Dataset entries

···

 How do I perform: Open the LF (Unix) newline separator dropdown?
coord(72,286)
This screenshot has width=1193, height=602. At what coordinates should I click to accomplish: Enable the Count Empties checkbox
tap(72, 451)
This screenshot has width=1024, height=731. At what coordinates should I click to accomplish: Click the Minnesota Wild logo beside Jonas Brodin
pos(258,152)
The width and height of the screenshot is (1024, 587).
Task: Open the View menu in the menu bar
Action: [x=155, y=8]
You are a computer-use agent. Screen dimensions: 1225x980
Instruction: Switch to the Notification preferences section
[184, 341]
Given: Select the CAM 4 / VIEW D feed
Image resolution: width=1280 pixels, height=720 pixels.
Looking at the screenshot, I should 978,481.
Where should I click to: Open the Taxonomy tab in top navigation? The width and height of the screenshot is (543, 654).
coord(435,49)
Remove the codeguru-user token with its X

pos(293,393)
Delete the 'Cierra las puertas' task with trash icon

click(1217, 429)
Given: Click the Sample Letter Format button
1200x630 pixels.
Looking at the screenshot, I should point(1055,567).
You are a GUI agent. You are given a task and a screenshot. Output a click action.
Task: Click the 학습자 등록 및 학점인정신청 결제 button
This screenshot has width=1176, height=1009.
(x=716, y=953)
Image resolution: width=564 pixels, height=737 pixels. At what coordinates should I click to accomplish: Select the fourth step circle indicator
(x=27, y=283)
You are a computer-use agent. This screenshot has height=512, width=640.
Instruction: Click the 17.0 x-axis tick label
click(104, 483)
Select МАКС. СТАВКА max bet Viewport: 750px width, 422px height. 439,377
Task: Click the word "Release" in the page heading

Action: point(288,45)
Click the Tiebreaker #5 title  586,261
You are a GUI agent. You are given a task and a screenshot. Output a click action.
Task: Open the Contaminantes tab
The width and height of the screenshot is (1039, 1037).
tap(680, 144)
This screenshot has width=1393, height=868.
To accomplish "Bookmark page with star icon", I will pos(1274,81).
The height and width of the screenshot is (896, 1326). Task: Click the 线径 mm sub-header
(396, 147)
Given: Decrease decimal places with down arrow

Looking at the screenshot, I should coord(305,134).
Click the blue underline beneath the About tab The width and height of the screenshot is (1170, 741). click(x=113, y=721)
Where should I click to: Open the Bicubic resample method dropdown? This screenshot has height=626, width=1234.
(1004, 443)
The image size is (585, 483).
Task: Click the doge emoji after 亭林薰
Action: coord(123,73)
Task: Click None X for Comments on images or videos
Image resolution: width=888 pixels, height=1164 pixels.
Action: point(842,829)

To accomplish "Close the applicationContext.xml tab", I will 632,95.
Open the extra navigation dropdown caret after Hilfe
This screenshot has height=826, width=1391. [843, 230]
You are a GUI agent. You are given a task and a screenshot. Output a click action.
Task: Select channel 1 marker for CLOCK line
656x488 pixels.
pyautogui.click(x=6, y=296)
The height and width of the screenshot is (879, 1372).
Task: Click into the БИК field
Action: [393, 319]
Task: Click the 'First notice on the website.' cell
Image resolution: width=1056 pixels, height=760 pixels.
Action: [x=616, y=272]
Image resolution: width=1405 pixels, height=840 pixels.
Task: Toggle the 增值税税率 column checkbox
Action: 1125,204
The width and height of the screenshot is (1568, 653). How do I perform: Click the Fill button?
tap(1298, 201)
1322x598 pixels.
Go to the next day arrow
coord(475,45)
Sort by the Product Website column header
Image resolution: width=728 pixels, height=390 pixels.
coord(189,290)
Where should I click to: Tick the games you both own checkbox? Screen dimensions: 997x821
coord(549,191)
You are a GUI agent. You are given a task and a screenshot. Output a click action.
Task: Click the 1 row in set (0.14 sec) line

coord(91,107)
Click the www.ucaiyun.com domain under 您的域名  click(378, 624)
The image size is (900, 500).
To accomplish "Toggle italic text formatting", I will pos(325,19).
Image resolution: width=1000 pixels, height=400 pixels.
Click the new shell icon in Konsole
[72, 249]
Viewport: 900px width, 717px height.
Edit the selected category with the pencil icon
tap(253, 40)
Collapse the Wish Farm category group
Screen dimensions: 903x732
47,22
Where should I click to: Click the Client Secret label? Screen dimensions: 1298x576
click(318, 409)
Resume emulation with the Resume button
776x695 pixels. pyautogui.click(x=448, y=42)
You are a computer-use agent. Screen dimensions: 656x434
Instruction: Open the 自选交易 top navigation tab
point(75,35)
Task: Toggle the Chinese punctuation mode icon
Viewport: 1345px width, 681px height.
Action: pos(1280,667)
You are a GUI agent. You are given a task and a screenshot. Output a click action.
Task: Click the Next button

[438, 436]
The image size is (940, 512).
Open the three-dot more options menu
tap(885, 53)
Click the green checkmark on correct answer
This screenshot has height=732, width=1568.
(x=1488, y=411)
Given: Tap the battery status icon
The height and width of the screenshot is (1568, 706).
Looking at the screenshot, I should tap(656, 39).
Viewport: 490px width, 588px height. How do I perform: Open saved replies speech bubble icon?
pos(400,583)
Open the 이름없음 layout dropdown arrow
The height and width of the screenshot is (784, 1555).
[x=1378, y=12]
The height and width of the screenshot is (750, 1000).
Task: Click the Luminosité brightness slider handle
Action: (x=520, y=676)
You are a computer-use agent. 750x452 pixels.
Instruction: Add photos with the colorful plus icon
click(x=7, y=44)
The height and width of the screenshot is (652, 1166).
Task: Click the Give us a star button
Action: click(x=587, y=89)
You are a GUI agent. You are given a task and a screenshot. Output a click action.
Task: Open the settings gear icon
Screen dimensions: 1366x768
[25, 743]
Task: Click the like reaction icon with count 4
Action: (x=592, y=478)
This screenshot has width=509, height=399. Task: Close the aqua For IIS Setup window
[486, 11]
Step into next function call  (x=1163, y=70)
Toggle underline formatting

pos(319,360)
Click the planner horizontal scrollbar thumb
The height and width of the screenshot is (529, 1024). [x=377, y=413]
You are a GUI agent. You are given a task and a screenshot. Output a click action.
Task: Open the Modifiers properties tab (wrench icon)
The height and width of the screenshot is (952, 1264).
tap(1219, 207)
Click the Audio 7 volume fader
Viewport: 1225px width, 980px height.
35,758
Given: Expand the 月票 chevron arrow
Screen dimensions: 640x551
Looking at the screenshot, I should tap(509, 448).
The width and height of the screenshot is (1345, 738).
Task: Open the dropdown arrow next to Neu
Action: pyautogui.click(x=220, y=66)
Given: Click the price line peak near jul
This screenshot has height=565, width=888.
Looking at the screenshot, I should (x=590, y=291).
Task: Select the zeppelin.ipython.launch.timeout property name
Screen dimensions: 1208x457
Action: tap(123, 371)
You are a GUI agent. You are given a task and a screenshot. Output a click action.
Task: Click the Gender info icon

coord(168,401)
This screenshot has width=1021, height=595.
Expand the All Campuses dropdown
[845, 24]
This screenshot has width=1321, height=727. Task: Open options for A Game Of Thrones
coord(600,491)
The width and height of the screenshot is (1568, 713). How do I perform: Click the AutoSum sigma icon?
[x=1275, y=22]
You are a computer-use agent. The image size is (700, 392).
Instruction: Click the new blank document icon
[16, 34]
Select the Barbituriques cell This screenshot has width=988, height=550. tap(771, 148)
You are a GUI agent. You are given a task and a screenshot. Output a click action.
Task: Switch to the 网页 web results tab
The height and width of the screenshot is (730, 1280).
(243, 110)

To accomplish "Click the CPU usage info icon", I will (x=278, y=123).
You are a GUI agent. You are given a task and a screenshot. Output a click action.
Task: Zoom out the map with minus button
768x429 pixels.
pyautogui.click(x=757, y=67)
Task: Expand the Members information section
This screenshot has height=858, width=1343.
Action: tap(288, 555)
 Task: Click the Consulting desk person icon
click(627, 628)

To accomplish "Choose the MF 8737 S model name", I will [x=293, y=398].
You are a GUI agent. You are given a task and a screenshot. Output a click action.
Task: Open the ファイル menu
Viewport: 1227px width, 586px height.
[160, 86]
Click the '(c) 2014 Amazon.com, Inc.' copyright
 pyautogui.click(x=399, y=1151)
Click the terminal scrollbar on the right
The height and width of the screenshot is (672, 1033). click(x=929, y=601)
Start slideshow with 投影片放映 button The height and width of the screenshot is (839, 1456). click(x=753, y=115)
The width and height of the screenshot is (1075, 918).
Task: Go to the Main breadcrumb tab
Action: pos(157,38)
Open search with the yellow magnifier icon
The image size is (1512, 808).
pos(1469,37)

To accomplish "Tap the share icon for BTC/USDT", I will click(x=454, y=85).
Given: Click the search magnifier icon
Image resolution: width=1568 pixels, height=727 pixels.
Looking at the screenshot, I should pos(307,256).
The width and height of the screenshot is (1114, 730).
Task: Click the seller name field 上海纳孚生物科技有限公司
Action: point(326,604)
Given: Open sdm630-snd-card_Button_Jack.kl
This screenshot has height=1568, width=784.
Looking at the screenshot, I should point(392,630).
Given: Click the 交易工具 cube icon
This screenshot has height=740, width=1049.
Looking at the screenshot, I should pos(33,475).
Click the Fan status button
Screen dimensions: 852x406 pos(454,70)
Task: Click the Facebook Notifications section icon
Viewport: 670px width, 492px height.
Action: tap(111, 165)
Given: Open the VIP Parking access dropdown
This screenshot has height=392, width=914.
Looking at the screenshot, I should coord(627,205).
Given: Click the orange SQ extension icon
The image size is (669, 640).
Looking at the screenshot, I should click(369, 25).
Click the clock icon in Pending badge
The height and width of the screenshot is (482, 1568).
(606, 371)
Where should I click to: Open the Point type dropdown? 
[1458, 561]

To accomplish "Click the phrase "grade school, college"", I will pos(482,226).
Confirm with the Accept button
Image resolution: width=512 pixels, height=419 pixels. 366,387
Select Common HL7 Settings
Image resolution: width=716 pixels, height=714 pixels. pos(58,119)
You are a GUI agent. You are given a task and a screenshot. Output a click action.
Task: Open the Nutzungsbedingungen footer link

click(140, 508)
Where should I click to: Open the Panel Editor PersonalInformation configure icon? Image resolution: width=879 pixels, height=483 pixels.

···

Task description
What do the lines of the material read, from the first through the line with "Given: Select the CAM 4 / VIEW D feed"? Transcribe them exactly and stop there.

Written answer
 How do I perform: Open the LF (Unix) newline separator dropdown?
coord(72,286)
This screenshot has width=1193, height=602. At what coordinates should I click to accomplish: Enable the Count Empties checkbox
tap(72, 451)
This screenshot has width=1024, height=731. At what coordinates should I click to accomplish: Click the Minnesota Wild logo beside Jonas Brodin
pos(258,152)
The width and height of the screenshot is (1024, 587).
Task: Open the View menu in the menu bar
Action: [x=155, y=8]
You are a computer-use agent. Screen dimensions: 1225x980
Instruction: Switch to the Notification preferences section
[184, 341]
Given: Select the CAM 4 / VIEW D feed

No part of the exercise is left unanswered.